The following is an amalgamation of classes on Tuesdays and Thursdays. Tuesdays we meet for Religion 102, and Thursdays, Linguistics. If classes were being held on campus, we would be meeting twice a week.
The alarm goes off at 9:00. 25 minutes until class. Use the bathroom, brush my hair, and get breakfast. Try to look awake.
Linguistics is like high school English on steroids. We had to read 30+ pages in our textbook that served as part parts of speech refresher and part “this is why this is Linguistics and not English anymore.” We spend part of class in Zoom breakout rooms doing group work that we spend rest of class going over. Today it’s sentance trees. We spend class, both in groups and out, giving directions to the professor on what to draw on the Zoom whiteboard. Everything looks similar to this:
11:00 African American Literature Pre-1900
The “pre-1900” part is important because the class focuses on slave narratives. This class is all about reading the books assigned, doing group presentations that involve research, and discussing them in class. Because religion plays a part in the lives of slaves, and how the slave masters used Christianity to keep slaves oppressed, we have to discuss religion. The book of Deuteronomy is mentioned and things quickly get weird in Zoom chat.
Student 1: I thought Deuteronomy was the name of one of the cats in Cats.
Student 2: Deuteronomy is the 5th book of the bible. I think the cat was named after it.
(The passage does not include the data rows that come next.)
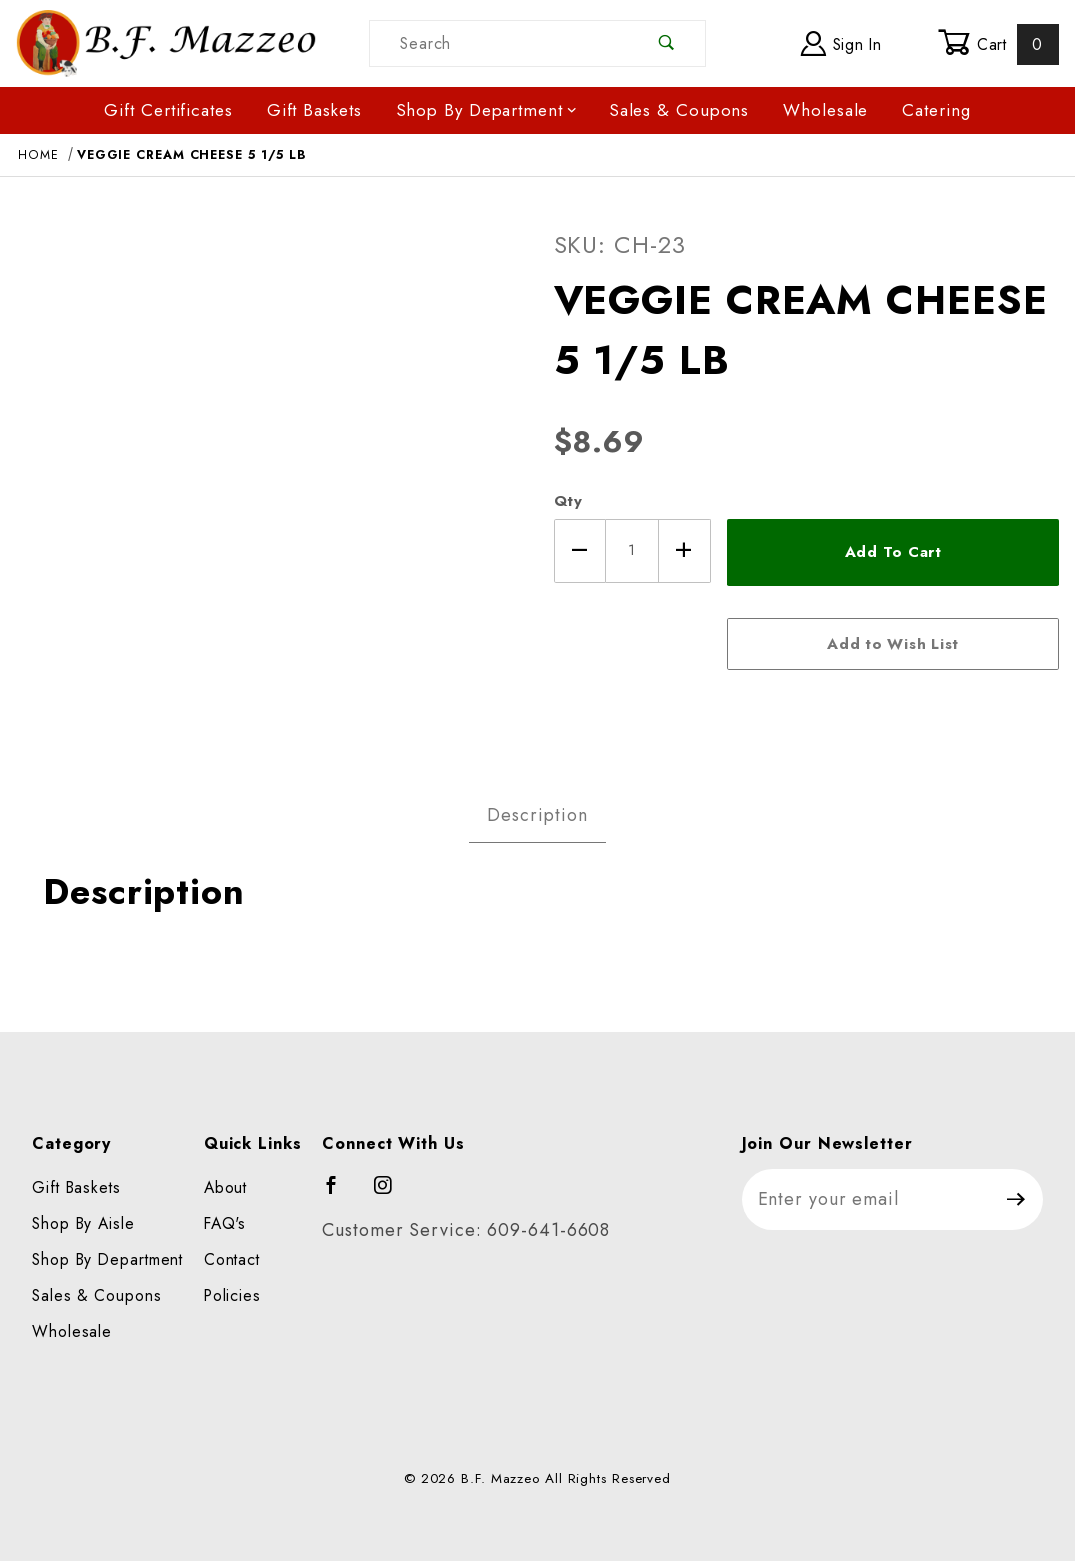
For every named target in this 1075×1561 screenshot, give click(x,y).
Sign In (841, 43)
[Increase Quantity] (685, 551)
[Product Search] (499, 43)
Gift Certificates (168, 110)
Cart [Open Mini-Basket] (998, 44)
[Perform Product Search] (666, 43)
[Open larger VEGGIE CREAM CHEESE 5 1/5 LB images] (269, 476)
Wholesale (825, 110)
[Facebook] (340, 1194)
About (226, 1187)
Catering (936, 110)
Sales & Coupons (679, 110)
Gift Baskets (314, 110)
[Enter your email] (866, 1199)
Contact (232, 1259)
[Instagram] (392, 1194)
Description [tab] (537, 815)
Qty (569, 501)
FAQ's (225, 1223)
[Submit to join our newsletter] (1016, 1199)
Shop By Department (487, 110)
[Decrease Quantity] (580, 551)
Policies (232, 1295)
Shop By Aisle (83, 1223)
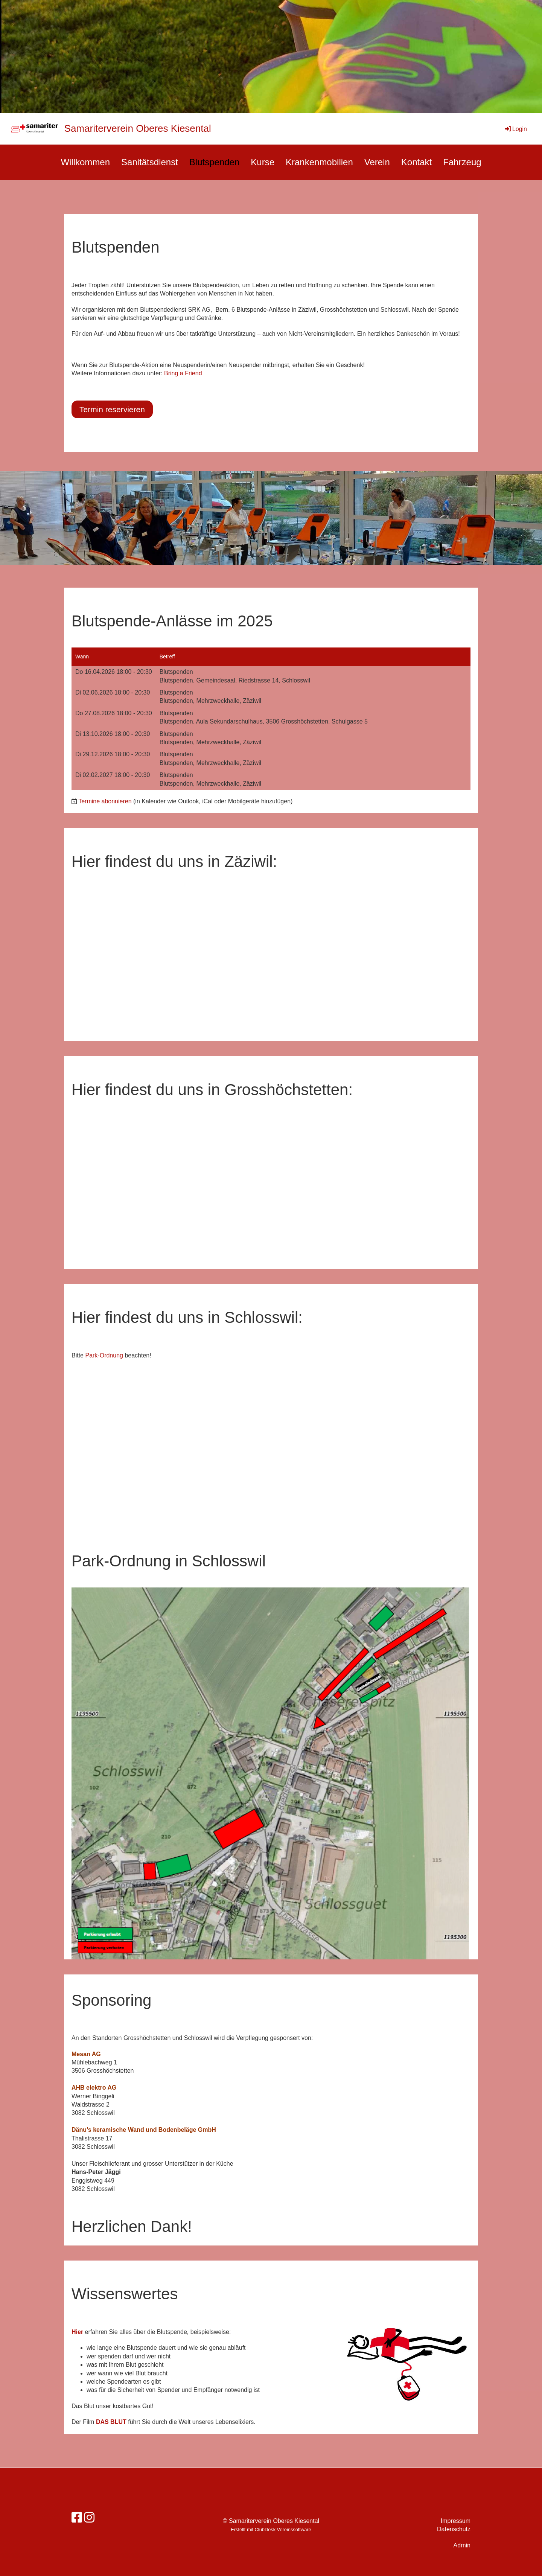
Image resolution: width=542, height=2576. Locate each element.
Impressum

Student 3: But Cats predates the bible by 5000 years.
Student 2: Cats was based on “Old Possum’s Book of Practical Cats” by T.S. Elliot. It was published in 1936.
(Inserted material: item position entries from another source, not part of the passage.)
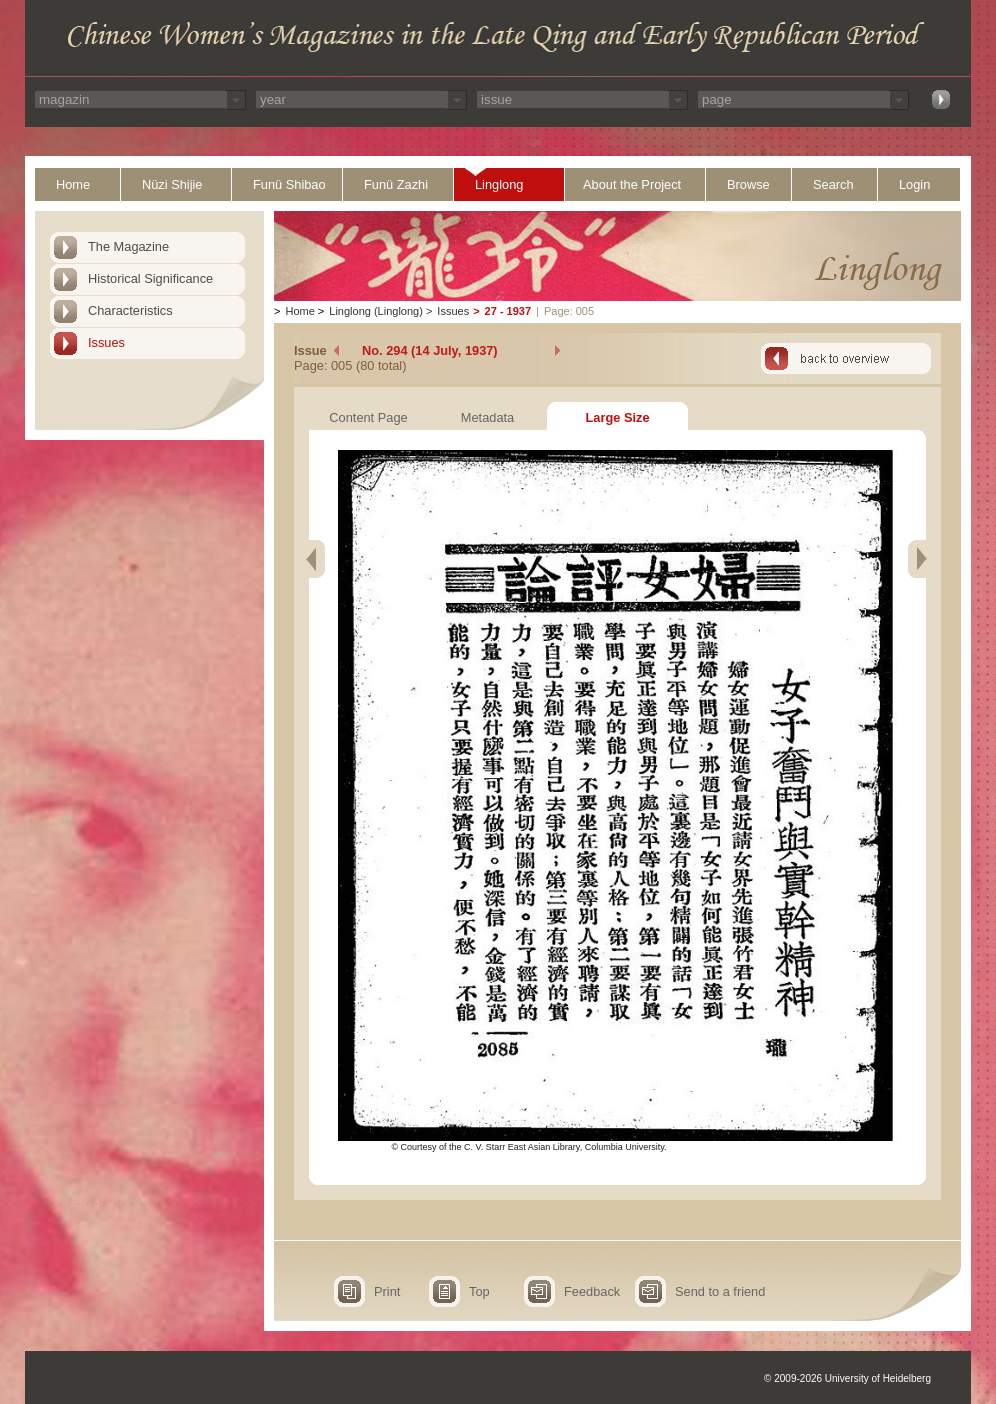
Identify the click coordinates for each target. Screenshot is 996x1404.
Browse (748, 184)
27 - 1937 (508, 311)
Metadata (487, 417)
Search (833, 184)
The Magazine (128, 246)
12:35 Creative Writing: Poetry
We are workshopping poems. If you have never done a writing workshop, it’s done like this. You and a group of people read each others work and make comments on it, what you liked, what you didn’t like, what you would change. That kind of thing. Every time we workshop poems I feel like I am sitting in the following scene from The Hittchikers Guide to the Galaxy:
VOGON CAPTAIN: So Earthlings I present you with a simple choice. Think carefully for you hold your very lives in your hands. Now choose: either die in the vacuum of space, or…[Dramatic music]…tell me how good you thought my poem was.
FORD: I liked it…
VOGON CAPTAIN: Good…
ARTHUR: Oh yes, I thought that some of the metaphysical imagery was particularly effective.
VOGON CAPTAIN: Yes?
ARTHUR: Oh…. and um, interesting rhythmic devices, too, which seemed to counterpoint the, er…
FORD: Counterpoint the surrealism of the underlying metaphor of the, um…
ARTHUR: Humanity of the er –
ARTHUR: Oh. Oh! Vogonity. Sorry. Of the poet’s compassionate soul which contrived through the medium of the verse structure to sublimate this, transcend that and come to terms with the fundamental dichotomies of the other. And one is left with a profound and vivid insight into… err…
FORD: Into whatever it was …
ARTHUR/FORD: That the poem was about!
FORD: Well done Arthur, that was very good.
VOGON CAPTAIN: So what you’re saying is that I write poetry because underneath my mean, callous, heartless exterior, I really just want to be loved. Is that right?
FORD: Er, well… I mean yes, yes, don’t we all, deep down… you know..?
2:10 Religon 102
We are learning about how different theorists have looked at religion through history. Today we are focusing on Marx and Freud. The summary: Religion is a tool of oppression (Marx) because it wishes it had a penis (Freud)…or something like that. We spend a lot of time bashing Freud because we can, and because today he is widly seen as a sexist idiot who thought everyone wanted to have sex with one of their parents.